München, 20. Mai 2012 - Alpina Auslese 2012

20. Mai 2012



Vier Jahrgänge des berühmten Bonnes Mares von Comte de Vogüé gab es zu verkosten. Das gibt es auch in München nicht jeden Tag!

München, 20. Mai 2012. Es war ein perfekter Sonntag im sommerlichen München, an dem das Weinimporthaus Alpina aus Buchloe rund 60 seiner besten Winzer präsentierte. Alpina ist ja bekannt vor allem für seine exklusiven Automobile auf BMW-Basis, hat sich aber unter der Führung seines charismatischen Firmenchefs Burkard Bovensiepen (im Bild links oben) in den letzten Jahren zu einem der bedeutendsten Weinhandelshäuser in Deutschland entwickelt. Und nur Burkhard Bovensiepen kann es gelingen, so viele absolute Spitzenerzeuger an einem Wochenende nach München zu holen, um ihre besten Weine einem ausgesuchten Publikum vorzustellen.

Besonders spannend war die Idee, nicht die Produktpalette, sondern eine Vertikale von vier ausgesuchten Jahrgängen - in der Regel zwischen 1996 und 2006 - anzubieten, was in dieser Breite an Produzenten und Extraklasse an Weinen sicher einmalig war. Das schöne und angesichts der sommerlichen Temperaturen erfreulich luftige Ambiente mit Schatten spendenden Kastanien im Innenhof war perfekt für diesen Hochgenuss geeignet. Die dort aufgebaute Ausstellung von Traumfahrzeugen aus dem Haus Alpina sorgte für einen weiteren Höhepunkt.


Gastfreundschaft ist ein Grundprinzip des Hauses Alpina. Auf welch enormem Niveau man dies zelebriert, wurde auf der Praterinsel in München mehr als deutlich.

Die Produzenten stammten mehrheitlich aus Frankreich und Italien, es waren aber auch einige Weingüter aus Kalifornien, Spanien, Deutschland, Österreich und sogar Portugal vertreten. Alleine die Vertreter aus dem Burgund, dem Bordelais, dem Rhà´netal, dem Piemont und der Toskana zeigten, welche PS-Stärke man im Haus Alpina schätzt. Masseto, Sassicaia, Gaja, Romano Dal Forno legten die Messlatte für Italien schon extrem hoch. Pontet Canet, Lynch Bages, Cos d´Estournel, Chave, Yquem und Comte de Vogüé belegten, was die Elite Frankreichs hervorzubringen im Stande ist. Deutschland war durch Egon Müller und Hans-Jörg Rebholz bestens vertreten.

Koordinatendaten der Elemente

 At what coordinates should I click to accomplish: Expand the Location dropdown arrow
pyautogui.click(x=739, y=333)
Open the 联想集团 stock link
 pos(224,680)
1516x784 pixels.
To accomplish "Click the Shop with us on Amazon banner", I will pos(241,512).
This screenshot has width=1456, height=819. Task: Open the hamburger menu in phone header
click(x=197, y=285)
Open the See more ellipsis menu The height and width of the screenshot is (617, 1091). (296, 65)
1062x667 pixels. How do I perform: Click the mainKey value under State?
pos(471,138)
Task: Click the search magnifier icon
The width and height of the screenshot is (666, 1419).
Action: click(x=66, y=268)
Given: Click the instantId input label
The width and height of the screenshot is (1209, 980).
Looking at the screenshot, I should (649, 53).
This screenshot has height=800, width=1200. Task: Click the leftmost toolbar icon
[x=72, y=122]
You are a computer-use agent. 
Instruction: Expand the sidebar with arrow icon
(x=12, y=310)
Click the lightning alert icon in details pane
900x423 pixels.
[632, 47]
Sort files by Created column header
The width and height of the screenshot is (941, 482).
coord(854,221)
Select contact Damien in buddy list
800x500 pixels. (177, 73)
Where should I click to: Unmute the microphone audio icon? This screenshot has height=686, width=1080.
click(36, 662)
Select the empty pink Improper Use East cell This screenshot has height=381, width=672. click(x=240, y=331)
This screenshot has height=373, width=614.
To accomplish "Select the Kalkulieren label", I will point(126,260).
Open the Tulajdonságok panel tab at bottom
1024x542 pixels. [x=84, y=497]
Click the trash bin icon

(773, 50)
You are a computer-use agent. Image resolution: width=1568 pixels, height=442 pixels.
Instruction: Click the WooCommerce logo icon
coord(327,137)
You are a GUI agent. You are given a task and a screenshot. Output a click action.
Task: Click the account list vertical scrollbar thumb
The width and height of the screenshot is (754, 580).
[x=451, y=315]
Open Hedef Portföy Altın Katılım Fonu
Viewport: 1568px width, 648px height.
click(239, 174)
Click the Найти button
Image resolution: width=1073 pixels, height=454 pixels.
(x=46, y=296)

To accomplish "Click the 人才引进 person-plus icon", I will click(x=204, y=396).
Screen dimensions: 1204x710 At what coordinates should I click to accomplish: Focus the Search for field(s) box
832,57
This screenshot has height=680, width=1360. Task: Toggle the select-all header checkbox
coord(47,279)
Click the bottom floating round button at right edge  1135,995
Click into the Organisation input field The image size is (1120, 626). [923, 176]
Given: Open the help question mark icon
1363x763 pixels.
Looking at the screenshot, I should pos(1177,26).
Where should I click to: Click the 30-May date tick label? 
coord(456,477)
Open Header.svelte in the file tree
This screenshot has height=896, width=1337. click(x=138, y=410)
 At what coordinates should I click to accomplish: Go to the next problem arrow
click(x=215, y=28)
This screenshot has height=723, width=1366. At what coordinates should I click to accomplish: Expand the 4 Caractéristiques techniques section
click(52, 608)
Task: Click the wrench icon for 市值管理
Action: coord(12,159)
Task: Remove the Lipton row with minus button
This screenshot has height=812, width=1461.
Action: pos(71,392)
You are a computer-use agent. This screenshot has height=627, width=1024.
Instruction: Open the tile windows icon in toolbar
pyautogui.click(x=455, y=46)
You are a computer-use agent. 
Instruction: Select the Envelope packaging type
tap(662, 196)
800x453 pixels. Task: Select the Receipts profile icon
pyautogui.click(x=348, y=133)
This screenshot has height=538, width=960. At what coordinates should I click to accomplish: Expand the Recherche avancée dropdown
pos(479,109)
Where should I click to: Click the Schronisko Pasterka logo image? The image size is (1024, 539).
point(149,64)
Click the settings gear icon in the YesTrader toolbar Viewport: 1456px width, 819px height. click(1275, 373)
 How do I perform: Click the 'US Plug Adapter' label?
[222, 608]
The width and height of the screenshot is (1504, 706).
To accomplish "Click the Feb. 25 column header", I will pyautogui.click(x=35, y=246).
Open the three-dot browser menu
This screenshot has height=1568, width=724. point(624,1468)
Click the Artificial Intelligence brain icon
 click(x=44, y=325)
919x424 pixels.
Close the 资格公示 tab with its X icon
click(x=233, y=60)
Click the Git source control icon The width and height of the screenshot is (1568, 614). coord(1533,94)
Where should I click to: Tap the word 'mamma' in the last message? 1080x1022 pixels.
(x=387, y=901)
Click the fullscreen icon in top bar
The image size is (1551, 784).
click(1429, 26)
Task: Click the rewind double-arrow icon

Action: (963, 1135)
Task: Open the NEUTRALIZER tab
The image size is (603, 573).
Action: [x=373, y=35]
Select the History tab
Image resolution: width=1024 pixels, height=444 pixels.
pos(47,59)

| Aufgaben |
A: Gib den Bericht über die Alpina Auslese noch einmal wieder, und zwar alles von „München, 20. Mai 2012 - Alpina“ bis hinunter zu „nicht jeden Tag!“, wobei du „München“ gegen „Stuttgart“ tauschst.
B: Wie viele seiner besten Winzer präsentierte das Weinimporthaus Alpina laut dem Bericht über die Alpina Auslese 2012?

| Lösungen |
A:
Stuttgart, 20. Mai 2012 - Alpina Auslese 2012

20. Mai 2012



Vier Jahrgänge des berühmten Bonnes Mares von Comte de Vogüé gab es zu verkosten. Das gibt es auch in Stuttgart nicht jeden Tag!

B: Rund 60.